Studio album by Kate Ceberano
- Released: 1996
- Recorded: 1993–96 New York, Los Angeles, London, Sydney
- Genre: Pop, R&B, soul
- Length: 62:40
- Label: Mushroom
- Producer: Alan Friedman, Ashley Cadell, Fred Maher, Kate Ceberano, Mark Goldenberg and Mike Shipley

Kate Ceberano chronology
| Kate Ceberano and Friends (1994) | Blue Box (1996) | Pash (1997) |

Singles from Blue Box
- "All I Want Is You" Released: June 1994; "Change" Released: November 1995; "Love and Affection" Released: June 1996; "Blue Box" Released: 1996;

= Blue Box (album) =

Blue Box is a studio album released by Australian recording artist Kate Ceberano in 1996. The album peaked at number 18 on the ARIA Charts. The album's second single, "Change" was nominated for two ARIA Awards in 1996.

==Background and recording==
Following the success of the 1992 Australian leg of Jesus Christ Superstar, Ceberano was inundated with interest from various record labels. She elected to go with Elektra Records and moved to New York to record an album with producer Fred Maher. On the eve of delivering the album to the label, Elekra records named Sylvia Rhone as its chairman and CEO. Rhone sacked seventy-eight artists (including Ceberano) as she wanted to turn the Elektra into a hip hop label and Ceberano's album was scrapped. Some of these songs appeared on Blue Box.

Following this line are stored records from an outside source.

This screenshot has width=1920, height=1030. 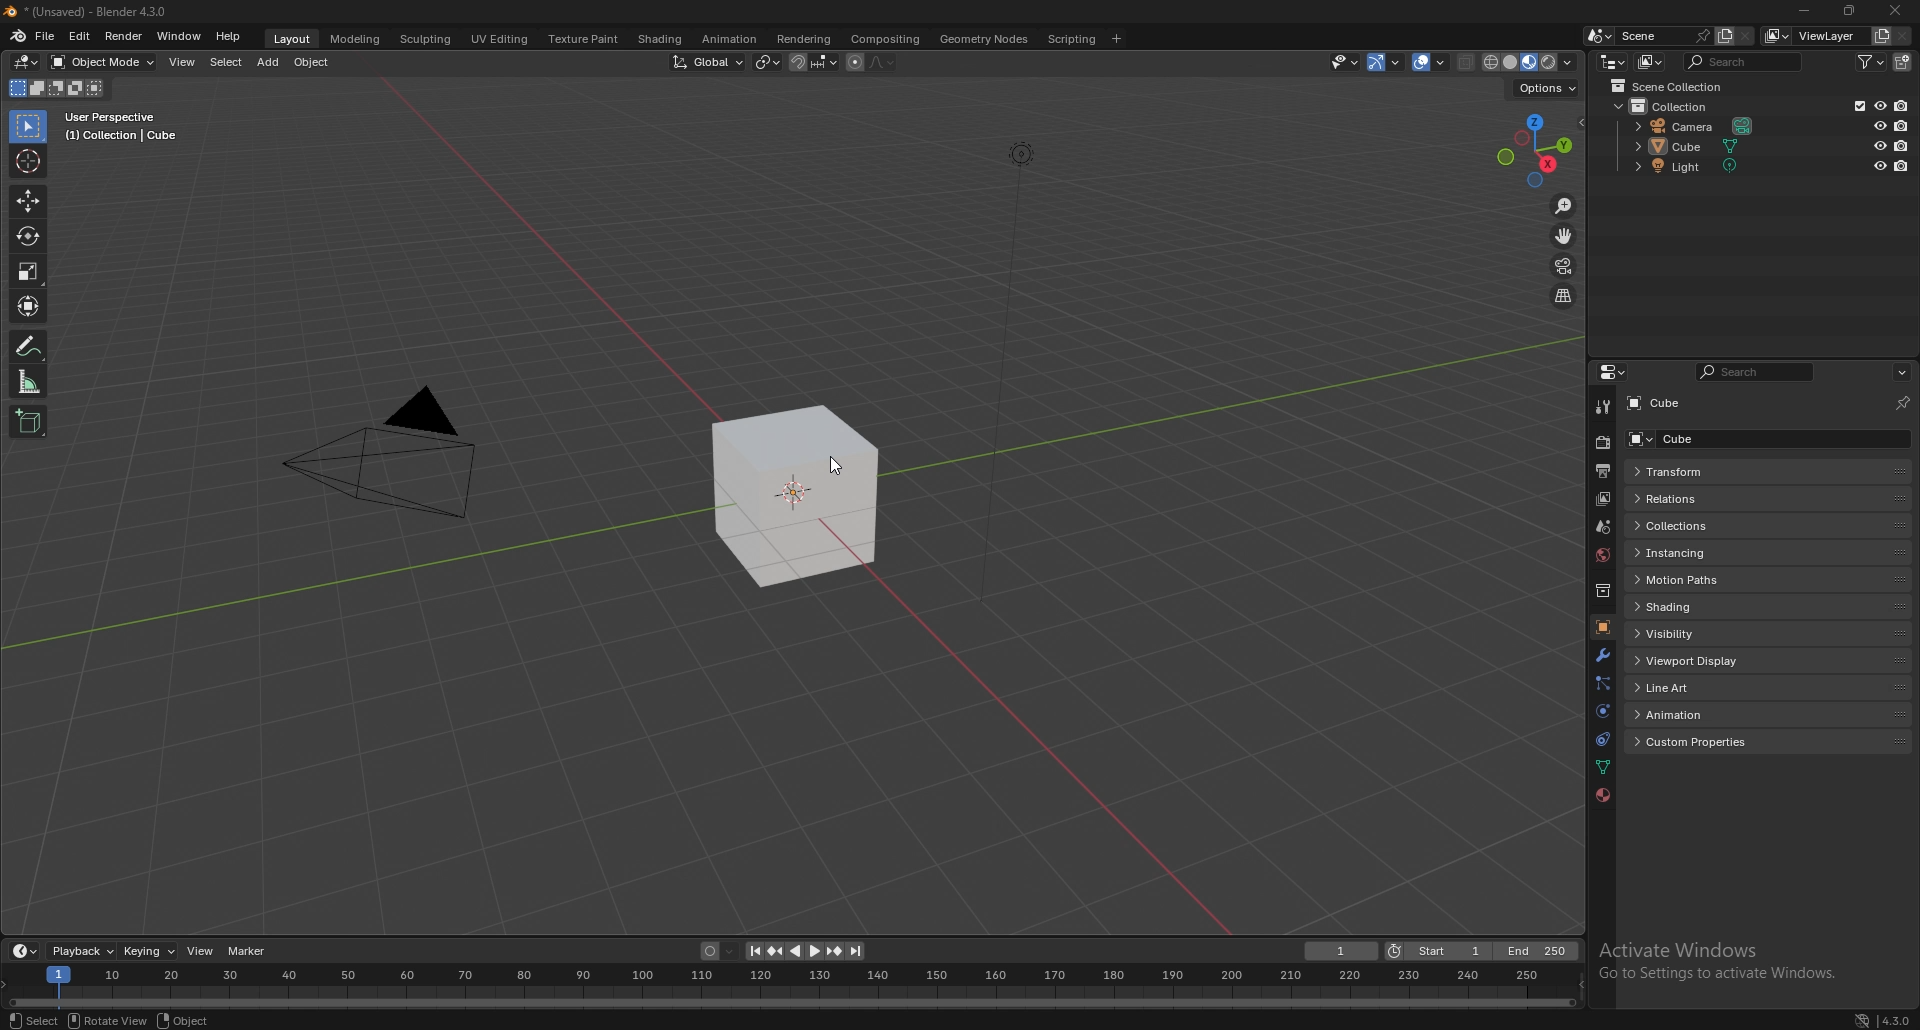 I want to click on world, so click(x=1601, y=555).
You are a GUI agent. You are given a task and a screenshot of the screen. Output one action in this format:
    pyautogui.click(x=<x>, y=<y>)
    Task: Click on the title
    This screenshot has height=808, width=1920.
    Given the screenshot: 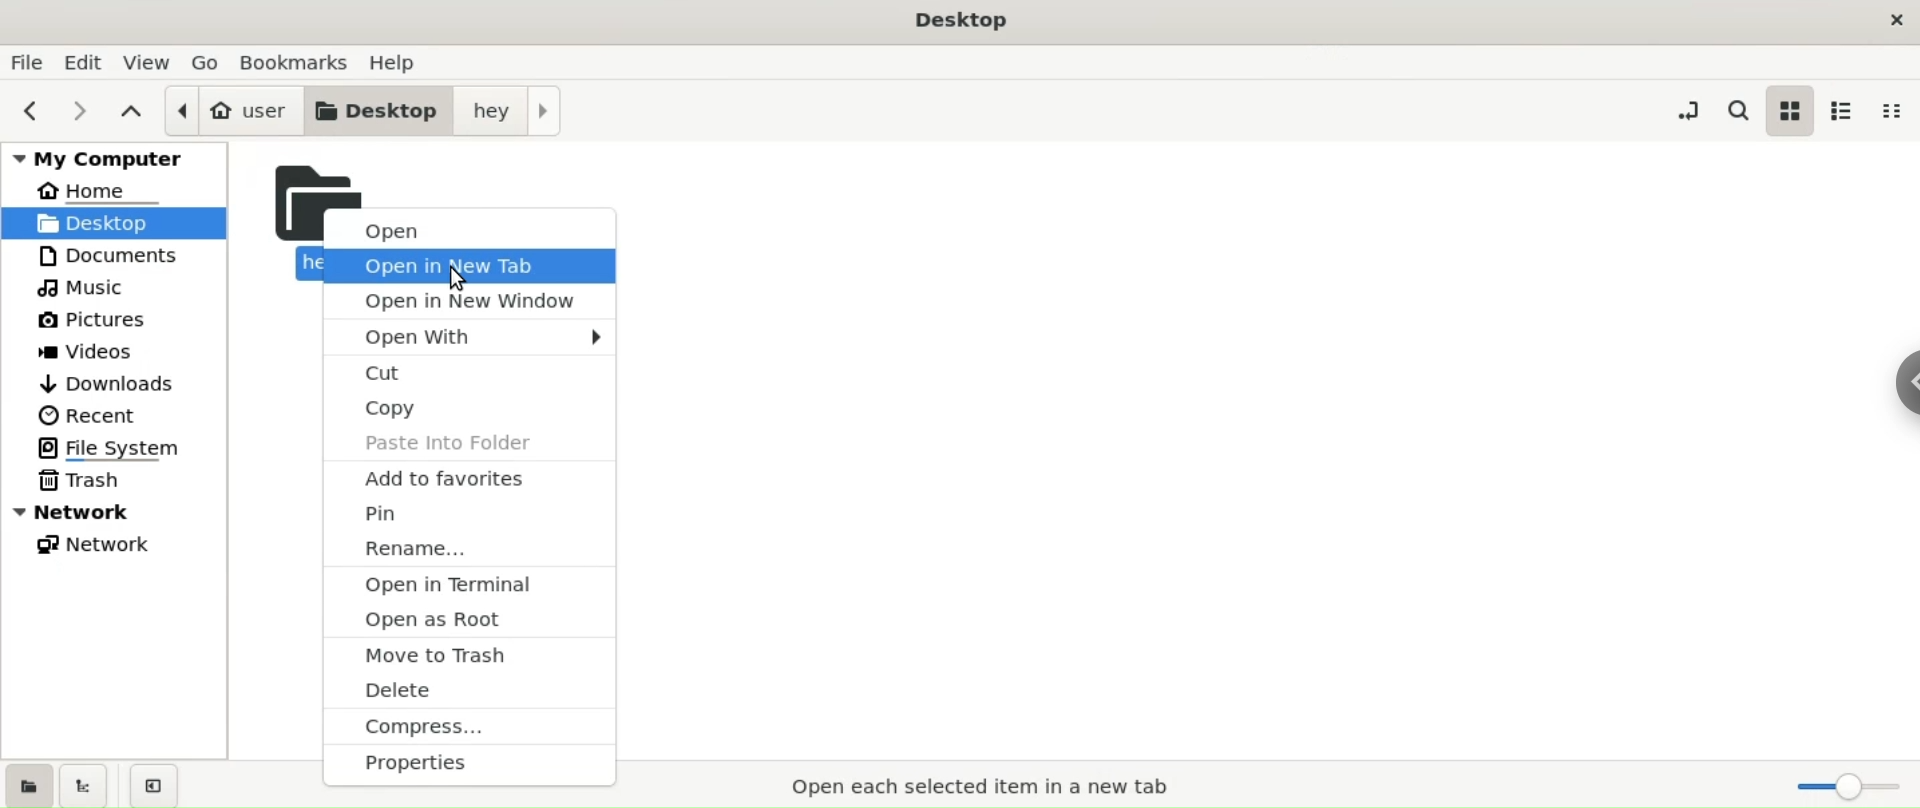 What is the action you would take?
    pyautogui.click(x=958, y=21)
    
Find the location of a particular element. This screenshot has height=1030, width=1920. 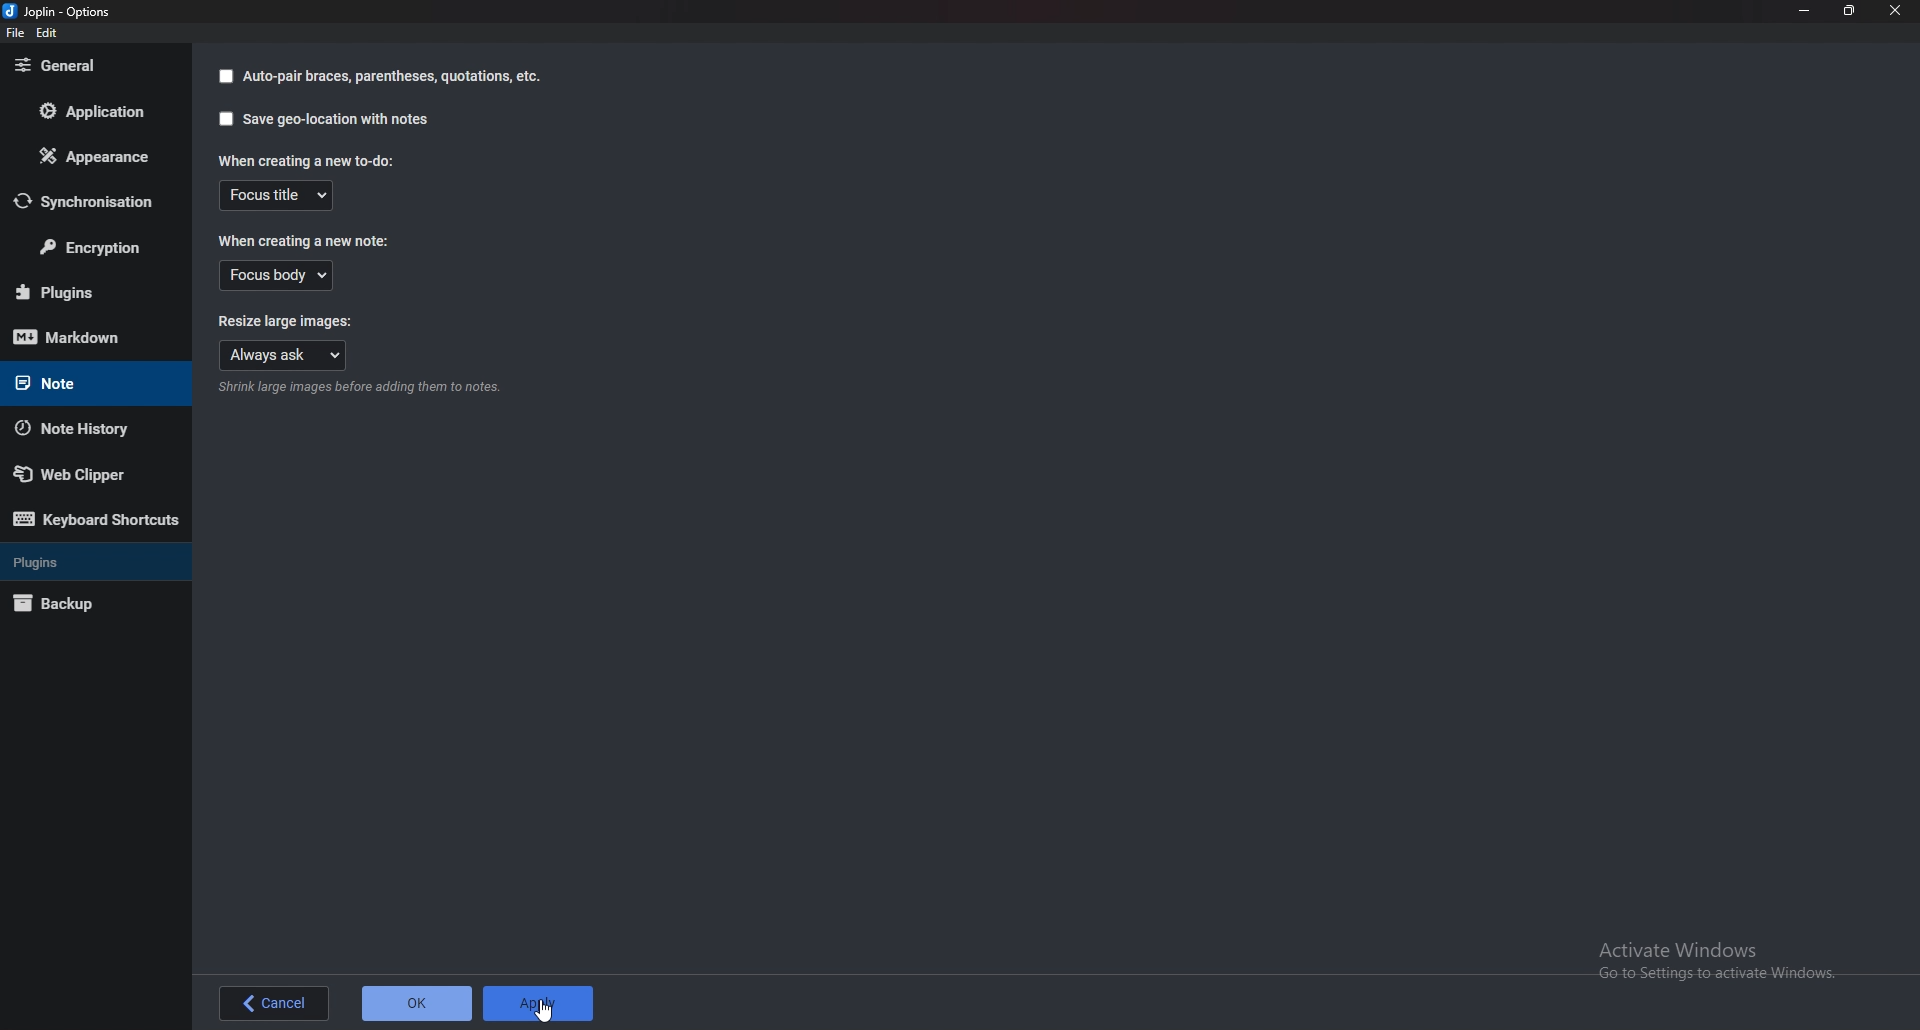

Keyboard shortcuts is located at coordinates (97, 523).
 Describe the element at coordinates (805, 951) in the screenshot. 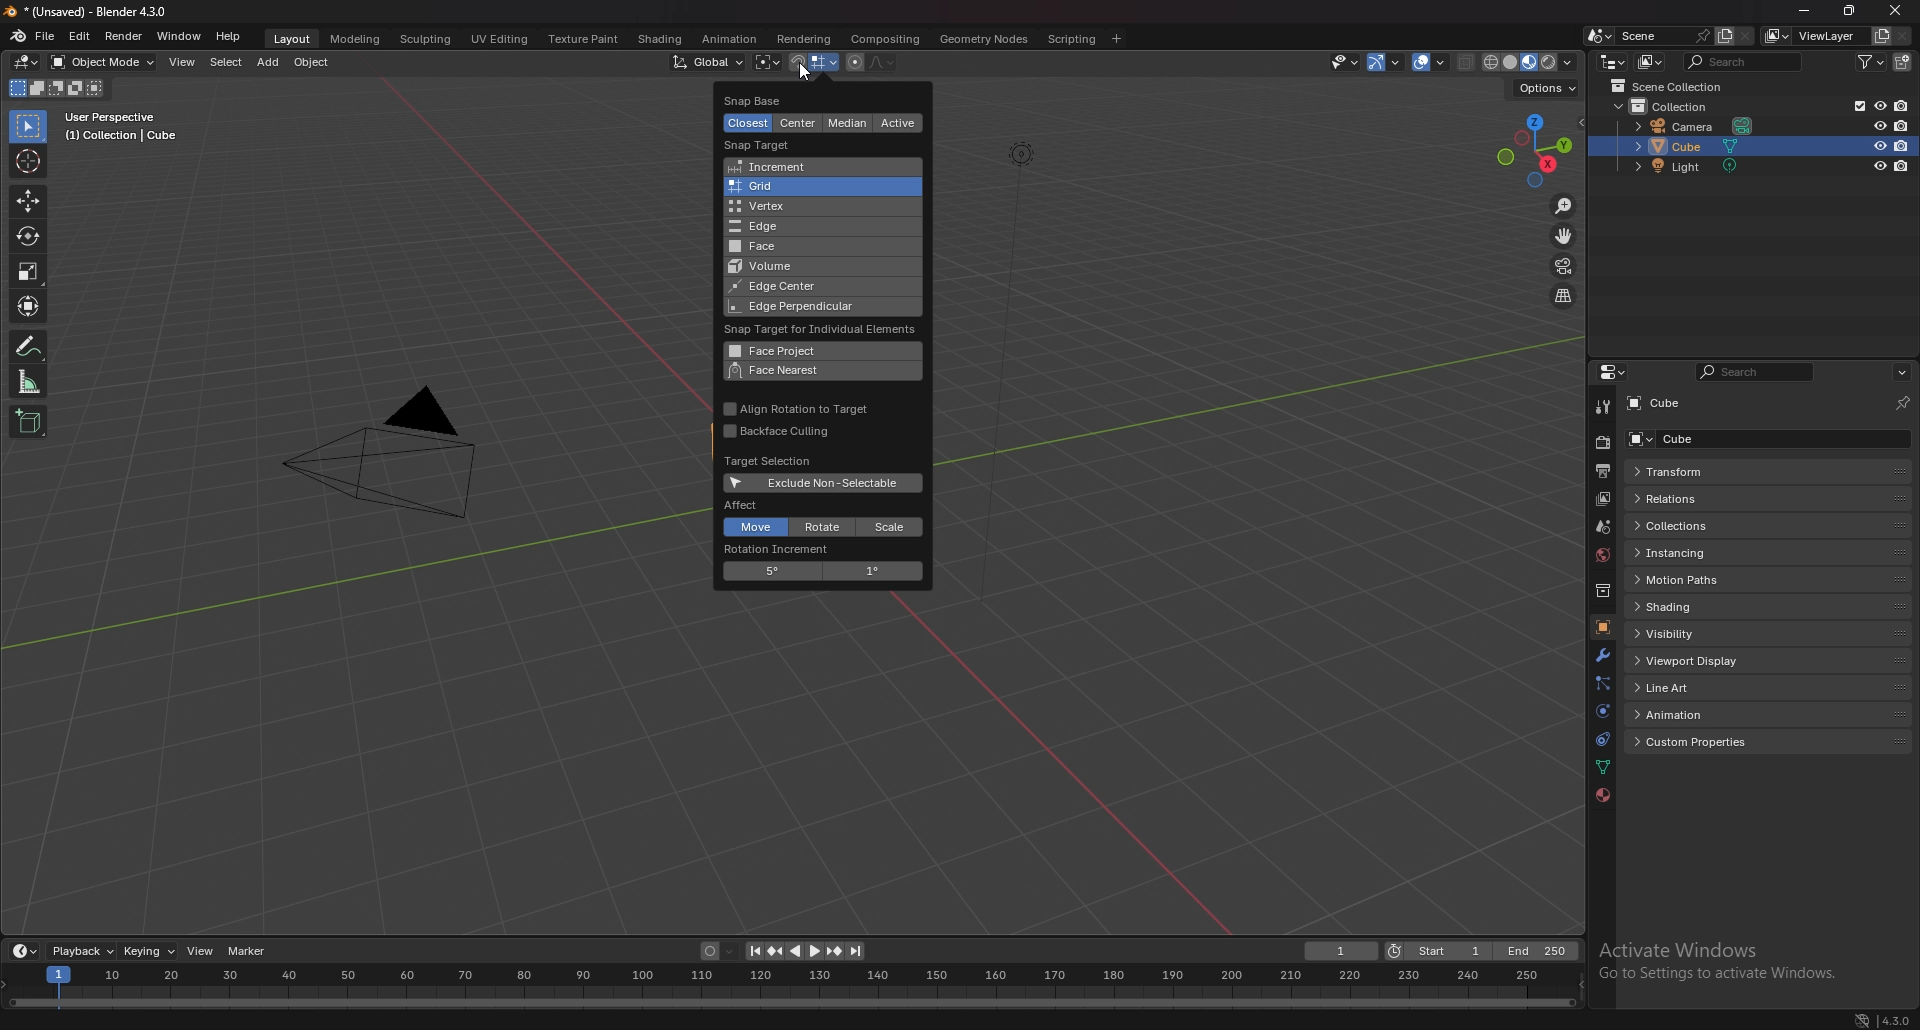

I see `play` at that location.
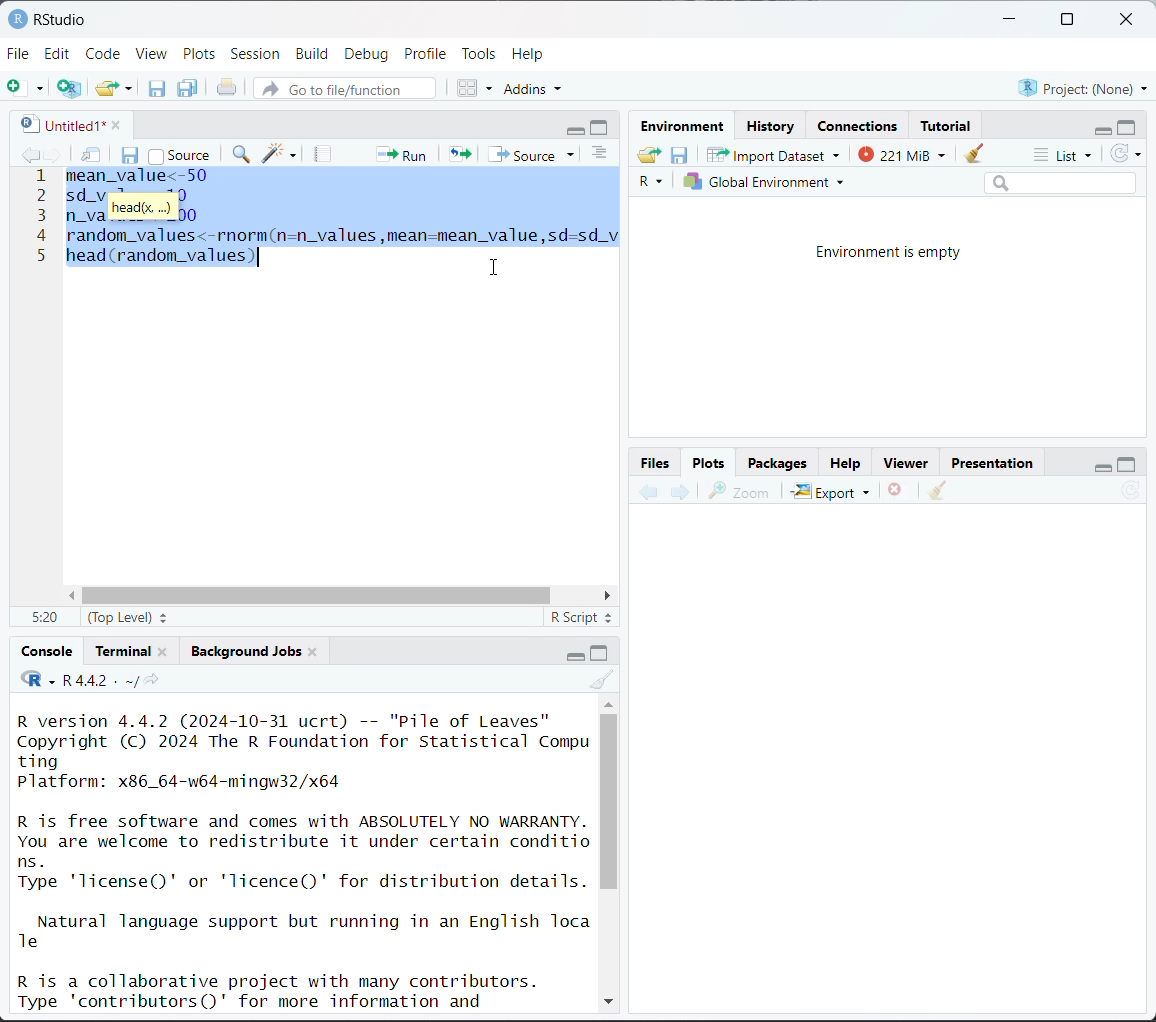 This screenshot has width=1156, height=1022. What do you see at coordinates (772, 126) in the screenshot?
I see `History` at bounding box center [772, 126].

Ceberano returned to Australia where she filmed the TV show and recorded the album Kate Ceberano and Friends, which was released in January 1994. Ceberano hired Richard East as her manager and they signed with Mushroom Records to record a new album. Ceberano and East travelled to London to write and record and whilst East was stayed in London to work on the musical Mamma Mia!, Ceberano travelled to Los Angeles and worked with Mark Goldenberg on a number of songs. Mushroom Records eventually released the album in 1996, which consisted of songs from all of these recording sessions. In her 2014 autobiography, Ceberano said "I'm not sure how the [new] material sat with the Globe songs. After all the arguing, with myself and with other people, over what kind of singer I was, whether I was a jazz singer or a pop singer, Blue Box gave me the confidence to think of myself simply as a singer".

==Track listing==

| No. | Title | Writer(s) | Length |
|---|---|---|---|
| 1. | "Change" | M Jolly, A Jolly & B Harris | 3:59 |
| 2. | "Blue Box" | K Ceberano, Mark Goldenberg & Mike Shipley | 6:49 |
| 3. | "Love and Affection" | Joan Armatrading | 4:06 |
| 4. | "The Rules" | Allen Friedman, Fred Maher & K Ceberano | 6:22 |
| 5. | "Living with Lies" | Allen Friedman, Fred Maher & K Ceberano | 4:38 |
| 6. | "Looking at You" | Dave Cole, Allen Friedman, Fred Maher & K Ceberano | 5:51 |
| 7. | "All That I Want Is You" | Kate Ceberano | 4:20 |
| 8. | "One Small Request" | Allen Friedman, Fred Maher & K Ceberano | 4:51 |
| 9. | "Something That You Really Need" | Allen Friedman, Fred Maher & K Ceberano | 4:29 |
| 10. | "Around This Time of Day" | K Ceberano, Glen Reither, & Paul Gildea | 3:45 |
| 11. | "Mantra" | K. Ceberano, Kevin McCormick, Mark Goldenberg & Mike Shipley | 5:20 |
| 12. | "Save Your Love for Me" | Buddy Johnson | 4:22 |
| 13. | "Brilliant Lies" (Taken from the film, Brilliant Lies) | Nerida Tyson-Chew, Rajan Kamahl & Richard Franklin | 3:56 |
| Total length: |  |  | 62:40 |

==Charts==

| Chart (1996) | Peak position |
|---|---|
| Australian Albums (ARIA) | 18 |

==Awards==
Ceberano was nominated for two ARIA Music Awards at the 1996 ceremony.